Stored items
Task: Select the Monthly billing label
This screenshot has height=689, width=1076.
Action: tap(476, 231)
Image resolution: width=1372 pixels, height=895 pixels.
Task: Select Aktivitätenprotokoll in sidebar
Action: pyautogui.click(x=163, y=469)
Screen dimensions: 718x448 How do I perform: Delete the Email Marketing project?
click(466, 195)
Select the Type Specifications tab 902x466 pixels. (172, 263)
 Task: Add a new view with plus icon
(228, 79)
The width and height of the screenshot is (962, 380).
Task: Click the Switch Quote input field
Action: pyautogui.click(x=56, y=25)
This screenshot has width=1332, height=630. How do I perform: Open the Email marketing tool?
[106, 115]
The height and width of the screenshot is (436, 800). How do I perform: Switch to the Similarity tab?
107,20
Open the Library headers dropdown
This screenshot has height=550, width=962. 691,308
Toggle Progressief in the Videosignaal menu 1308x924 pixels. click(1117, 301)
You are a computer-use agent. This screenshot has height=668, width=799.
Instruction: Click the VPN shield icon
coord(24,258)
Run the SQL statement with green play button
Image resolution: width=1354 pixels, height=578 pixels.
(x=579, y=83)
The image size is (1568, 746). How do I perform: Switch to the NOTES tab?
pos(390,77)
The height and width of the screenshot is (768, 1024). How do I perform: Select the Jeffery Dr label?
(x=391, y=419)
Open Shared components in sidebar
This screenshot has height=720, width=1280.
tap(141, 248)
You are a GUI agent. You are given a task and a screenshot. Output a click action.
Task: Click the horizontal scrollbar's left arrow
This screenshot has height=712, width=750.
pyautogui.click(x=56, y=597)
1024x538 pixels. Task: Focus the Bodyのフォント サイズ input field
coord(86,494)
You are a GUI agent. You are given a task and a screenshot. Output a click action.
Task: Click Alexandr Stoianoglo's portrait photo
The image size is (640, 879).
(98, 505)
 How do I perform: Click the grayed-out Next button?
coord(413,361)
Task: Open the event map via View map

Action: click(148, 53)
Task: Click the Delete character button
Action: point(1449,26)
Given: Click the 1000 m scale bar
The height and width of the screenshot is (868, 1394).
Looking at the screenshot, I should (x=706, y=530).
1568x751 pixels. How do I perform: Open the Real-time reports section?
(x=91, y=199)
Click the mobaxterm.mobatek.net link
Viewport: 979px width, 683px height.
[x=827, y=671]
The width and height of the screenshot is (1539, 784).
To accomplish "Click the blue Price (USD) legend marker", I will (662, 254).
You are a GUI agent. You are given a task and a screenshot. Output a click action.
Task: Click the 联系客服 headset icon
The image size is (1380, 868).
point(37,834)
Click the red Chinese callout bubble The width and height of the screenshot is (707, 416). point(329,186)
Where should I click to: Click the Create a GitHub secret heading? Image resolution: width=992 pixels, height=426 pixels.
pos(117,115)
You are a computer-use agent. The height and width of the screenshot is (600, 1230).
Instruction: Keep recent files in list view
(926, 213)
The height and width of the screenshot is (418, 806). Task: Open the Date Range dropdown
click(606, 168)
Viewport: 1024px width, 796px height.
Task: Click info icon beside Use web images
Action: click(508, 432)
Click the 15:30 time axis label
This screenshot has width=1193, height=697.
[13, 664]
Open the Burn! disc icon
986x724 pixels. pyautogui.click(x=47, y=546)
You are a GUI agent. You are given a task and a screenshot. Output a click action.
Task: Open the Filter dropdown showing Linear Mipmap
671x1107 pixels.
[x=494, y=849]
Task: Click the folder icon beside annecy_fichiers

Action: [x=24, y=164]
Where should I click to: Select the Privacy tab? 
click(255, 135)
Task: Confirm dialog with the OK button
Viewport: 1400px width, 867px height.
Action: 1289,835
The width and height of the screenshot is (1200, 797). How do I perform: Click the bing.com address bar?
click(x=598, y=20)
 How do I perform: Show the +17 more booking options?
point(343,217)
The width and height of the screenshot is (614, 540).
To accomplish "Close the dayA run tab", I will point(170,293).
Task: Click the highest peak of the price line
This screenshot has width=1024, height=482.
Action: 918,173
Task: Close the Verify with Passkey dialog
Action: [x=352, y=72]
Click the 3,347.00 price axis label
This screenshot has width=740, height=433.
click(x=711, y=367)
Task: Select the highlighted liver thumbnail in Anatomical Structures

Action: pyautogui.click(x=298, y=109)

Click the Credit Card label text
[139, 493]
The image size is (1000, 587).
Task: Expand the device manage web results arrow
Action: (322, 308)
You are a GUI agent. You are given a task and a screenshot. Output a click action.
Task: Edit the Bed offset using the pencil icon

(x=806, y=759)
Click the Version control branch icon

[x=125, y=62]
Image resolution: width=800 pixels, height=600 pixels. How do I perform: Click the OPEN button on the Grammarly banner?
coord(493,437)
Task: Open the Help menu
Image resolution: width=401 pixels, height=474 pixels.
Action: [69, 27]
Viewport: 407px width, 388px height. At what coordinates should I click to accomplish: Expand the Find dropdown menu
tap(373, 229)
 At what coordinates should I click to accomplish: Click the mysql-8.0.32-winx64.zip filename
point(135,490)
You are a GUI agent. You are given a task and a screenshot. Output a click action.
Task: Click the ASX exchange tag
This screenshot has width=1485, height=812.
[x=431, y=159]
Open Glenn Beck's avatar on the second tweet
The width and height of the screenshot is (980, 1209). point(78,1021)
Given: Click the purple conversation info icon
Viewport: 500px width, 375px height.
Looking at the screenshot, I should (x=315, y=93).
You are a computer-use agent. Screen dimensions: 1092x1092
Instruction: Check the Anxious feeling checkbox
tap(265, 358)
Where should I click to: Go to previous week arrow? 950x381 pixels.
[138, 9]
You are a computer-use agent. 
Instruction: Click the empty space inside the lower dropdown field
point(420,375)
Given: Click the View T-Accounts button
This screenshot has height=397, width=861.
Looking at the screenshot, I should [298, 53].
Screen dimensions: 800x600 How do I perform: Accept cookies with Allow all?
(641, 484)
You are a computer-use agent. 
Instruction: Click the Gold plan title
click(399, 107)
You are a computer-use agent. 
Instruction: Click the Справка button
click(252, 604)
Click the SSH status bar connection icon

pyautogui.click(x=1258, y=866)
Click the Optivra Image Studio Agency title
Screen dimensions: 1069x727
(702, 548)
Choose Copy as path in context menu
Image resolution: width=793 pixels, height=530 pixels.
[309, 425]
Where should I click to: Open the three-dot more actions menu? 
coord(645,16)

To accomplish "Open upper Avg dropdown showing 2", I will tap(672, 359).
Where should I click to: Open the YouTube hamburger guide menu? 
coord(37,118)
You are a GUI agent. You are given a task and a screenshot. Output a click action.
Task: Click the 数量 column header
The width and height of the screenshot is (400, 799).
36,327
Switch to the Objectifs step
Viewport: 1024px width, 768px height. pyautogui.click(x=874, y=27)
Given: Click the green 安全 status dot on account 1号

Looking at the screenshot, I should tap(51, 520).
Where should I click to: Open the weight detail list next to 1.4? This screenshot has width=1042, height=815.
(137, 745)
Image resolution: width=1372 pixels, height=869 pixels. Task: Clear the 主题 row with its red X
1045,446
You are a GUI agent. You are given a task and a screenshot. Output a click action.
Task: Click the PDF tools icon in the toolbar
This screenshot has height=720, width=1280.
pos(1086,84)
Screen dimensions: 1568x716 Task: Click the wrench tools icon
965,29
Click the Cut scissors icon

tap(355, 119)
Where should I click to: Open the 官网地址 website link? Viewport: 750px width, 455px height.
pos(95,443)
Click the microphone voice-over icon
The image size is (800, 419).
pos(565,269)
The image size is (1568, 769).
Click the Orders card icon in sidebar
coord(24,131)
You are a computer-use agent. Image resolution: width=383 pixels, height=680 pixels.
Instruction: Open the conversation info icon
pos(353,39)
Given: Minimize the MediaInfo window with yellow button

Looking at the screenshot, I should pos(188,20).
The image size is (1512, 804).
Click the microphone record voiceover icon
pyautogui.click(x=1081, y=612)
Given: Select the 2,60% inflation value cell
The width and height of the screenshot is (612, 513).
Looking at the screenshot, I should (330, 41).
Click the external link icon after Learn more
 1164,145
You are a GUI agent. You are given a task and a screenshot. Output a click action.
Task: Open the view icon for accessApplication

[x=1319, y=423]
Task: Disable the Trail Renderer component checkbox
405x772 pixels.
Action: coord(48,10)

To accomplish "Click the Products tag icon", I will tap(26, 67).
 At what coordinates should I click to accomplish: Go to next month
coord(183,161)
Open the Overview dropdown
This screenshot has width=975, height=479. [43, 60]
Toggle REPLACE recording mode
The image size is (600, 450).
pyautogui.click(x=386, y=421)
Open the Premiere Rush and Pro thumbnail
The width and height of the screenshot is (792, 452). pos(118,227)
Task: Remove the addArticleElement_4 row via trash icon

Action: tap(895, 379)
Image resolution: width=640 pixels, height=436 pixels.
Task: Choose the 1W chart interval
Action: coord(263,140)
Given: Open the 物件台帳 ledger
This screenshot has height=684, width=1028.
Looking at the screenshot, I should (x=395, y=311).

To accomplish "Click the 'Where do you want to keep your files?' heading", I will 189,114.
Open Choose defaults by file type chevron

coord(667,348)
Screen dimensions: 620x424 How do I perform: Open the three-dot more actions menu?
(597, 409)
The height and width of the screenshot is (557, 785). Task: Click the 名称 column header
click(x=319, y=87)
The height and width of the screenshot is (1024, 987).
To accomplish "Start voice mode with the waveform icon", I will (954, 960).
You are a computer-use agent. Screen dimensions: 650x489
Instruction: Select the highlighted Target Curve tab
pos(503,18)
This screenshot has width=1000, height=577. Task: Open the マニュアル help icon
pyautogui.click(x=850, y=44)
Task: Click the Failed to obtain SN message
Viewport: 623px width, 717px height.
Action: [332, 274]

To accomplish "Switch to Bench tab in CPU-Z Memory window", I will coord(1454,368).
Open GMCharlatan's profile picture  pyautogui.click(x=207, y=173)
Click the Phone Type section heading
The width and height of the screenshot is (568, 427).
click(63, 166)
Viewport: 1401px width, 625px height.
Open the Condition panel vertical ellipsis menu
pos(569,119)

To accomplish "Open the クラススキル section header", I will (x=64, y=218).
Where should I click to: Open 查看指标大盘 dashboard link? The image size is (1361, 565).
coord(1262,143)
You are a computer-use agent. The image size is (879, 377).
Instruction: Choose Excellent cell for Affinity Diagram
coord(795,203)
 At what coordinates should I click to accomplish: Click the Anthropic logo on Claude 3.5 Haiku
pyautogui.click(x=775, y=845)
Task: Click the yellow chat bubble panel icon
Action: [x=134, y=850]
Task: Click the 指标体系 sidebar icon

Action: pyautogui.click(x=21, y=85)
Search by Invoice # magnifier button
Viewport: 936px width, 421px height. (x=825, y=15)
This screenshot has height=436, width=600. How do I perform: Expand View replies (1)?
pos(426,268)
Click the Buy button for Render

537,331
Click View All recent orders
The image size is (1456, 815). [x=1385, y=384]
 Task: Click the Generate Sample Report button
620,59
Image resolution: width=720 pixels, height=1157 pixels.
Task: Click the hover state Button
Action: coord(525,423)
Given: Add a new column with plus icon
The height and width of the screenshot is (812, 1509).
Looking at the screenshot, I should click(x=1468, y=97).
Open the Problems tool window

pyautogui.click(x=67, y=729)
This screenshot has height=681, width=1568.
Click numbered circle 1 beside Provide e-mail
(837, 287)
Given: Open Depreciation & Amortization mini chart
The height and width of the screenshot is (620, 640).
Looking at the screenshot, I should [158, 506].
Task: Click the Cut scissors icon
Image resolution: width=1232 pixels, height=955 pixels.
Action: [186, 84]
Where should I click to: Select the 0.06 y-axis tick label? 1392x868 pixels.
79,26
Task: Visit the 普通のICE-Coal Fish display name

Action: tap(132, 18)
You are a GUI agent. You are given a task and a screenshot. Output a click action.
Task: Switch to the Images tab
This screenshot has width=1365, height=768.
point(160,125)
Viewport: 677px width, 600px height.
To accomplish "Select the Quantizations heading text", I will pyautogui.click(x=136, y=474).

# Task requirements:
When a line of the entries above contains the word "showing", include it in a tally, then give that tally alone.

# Your solution:
2